The illumination unit 31 shown in FIG. 7 is different from the illumination unit 26 of the above embodiment in that a prism 32 is provided instead of the diffusion plate 29. The prism 32 has a thickness that gradually increases from the central portion toward the outside of the X axis as shown in the figure, and the central portion corresponds to the slit 28a of the substrate 28. , A slit 3 for capturing an image having the same shape as the slit 28a or slightly larger than the slit 28a.
2a is formed. According to the illumination unit 31 having such a configuration, the light from the LED 27 is refracted by the prism 32, so that when the surface of the component C is curved, the curved portion can be effectively illuminated. .
Therefore, the illumination unit 31 can also keep the illuminance of the entire component uniform.

In each of the above embodiments, the line sensor is used as the image pickup means, but the present invention is also applicable to the case where an area sensor for two-dimensionally capturing an image is used. . In this case, for example, a circular opening corresponding to the field of view of the area sensor may be formed in the substrate and the diffusion plate.

Further, in the above embodiment, with respect to the movement of the head unit 5 with respect to the sensor unit 23 for component recognition, after the head unit 5 is set at the left end of the movement path, it is moved to the right (FIGS. 1, 3, 4). , 5 has been described as an example in which the head unit 5 is moved in the direction of the arrow S), it goes without saying that the head unit 5 may be set to the right end of the movement path and then moved to the left. The movement of the head unit 5 for such component recognition is performed, for example, on the left side of the sensor unit 23 for the last component to be sucked,
Alternatively, when the head unit 5 is sucked at a position close to this, the head unit 5 is moved in the direction of the arrow S, and when the last sucked component is sucked at the right side of the sensor unit 23 or at a position close thereto. If the head unit 5 is moved in the direction opposite to the arrow S, the parts can be recognized efficiently.

[0045]

As described above, according to the component recognition apparatus of the present invention, the image of the component adsorbed by the head unit can be obtained by moving the head unit to a predetermined image pickup position of the image pickup means after mounting the component. The image is captured by the image pickup means, and the component recognition is performed based on the component image.
At this time, the light emitted from the light emitting means is reflected by the component, and the reflected light enters the image capturing means through the opening of the light emitting means to image the component, so that the field of view of the image capturing means is not interrupted. By arranging the light emitting means at a position closer to the image pickup position, the component can be illuminated. Therefore, it is possible to appropriately secure a predetermined component illuminance suitable for component recognition while suppressing the brightness of the light emitting means, and thereby the component recognition accuracy is improved.

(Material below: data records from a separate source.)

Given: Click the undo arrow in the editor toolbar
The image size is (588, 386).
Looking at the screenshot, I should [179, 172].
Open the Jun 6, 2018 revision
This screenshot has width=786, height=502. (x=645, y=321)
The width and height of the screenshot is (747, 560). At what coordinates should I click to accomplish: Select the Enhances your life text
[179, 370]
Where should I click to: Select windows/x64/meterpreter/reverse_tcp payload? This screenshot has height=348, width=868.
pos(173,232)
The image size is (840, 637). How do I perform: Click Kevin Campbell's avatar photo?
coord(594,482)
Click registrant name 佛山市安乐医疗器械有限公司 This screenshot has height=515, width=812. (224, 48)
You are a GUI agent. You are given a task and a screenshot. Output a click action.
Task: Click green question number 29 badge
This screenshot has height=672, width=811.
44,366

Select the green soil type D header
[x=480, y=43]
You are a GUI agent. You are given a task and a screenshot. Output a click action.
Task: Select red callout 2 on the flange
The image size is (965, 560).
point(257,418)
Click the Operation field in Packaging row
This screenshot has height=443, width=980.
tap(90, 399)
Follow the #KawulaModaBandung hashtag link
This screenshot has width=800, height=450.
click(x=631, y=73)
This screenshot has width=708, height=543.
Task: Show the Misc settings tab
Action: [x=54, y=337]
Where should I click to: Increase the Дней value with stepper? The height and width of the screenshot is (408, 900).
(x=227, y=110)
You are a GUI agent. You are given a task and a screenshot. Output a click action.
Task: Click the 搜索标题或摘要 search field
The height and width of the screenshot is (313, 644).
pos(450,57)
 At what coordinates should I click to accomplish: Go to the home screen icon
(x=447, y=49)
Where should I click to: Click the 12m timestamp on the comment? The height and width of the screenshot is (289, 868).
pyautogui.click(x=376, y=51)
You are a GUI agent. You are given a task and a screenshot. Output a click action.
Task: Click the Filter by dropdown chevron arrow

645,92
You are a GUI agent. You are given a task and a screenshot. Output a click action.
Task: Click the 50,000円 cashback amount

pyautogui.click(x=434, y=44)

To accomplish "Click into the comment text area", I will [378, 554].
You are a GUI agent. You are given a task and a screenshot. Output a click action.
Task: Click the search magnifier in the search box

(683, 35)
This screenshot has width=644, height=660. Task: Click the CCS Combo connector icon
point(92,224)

In such a structure, when the image pickup means is a line sensor, the light emitting means is provided with a large number of light emitting elements arranged in parallel along the arrangement direction of the image pickup elements of the line sensor, and the light emitting elements. It consists of a board on which the body is worn,
If a slit extending in the array direction of each image sensor of the line sensor is formed as an opening in this substrate, a component image can be taken in while suppressing unnecessary incidence of light. Especially, by arranging the light emitters in multiple rows on both sides of the slit, even if the surface of the component is inclined or curved, the illuminance of the light incident on the line sensor through the slit can be properly secured. can do.

If a diffusing plate is arranged on the surface of the light-emitting body, slits are formed in the diffusing plate, and the surface of the diffusing plate is subjected to a matting treatment for preventing reflection, the direction of the light-emitting body is directed. Even when the property is strong, it is possible to suppress the unevenness of the illuminance of the parts, and it is possible to incorporate the imaging means while preventing unnecessary reflection of light.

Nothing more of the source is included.